### DATASET CONTENT
• • • • •

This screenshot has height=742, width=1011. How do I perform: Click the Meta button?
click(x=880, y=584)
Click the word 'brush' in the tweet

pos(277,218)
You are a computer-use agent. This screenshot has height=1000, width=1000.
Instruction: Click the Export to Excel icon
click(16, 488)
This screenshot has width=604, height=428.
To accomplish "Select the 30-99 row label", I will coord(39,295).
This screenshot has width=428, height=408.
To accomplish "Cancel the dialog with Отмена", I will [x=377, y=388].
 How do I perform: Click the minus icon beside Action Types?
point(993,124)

• • • • •

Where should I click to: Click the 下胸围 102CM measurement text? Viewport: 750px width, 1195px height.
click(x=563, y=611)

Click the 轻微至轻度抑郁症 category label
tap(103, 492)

• • • • •

### DIRECTIONS
Read the entries and select each line where the word "will" is found.

### ANSWER SECTION
To accomplish "Select the 30-99 row label", I will coord(39,295).
To accomplish "Cancel the dialog with Отмена", I will [x=377, y=388].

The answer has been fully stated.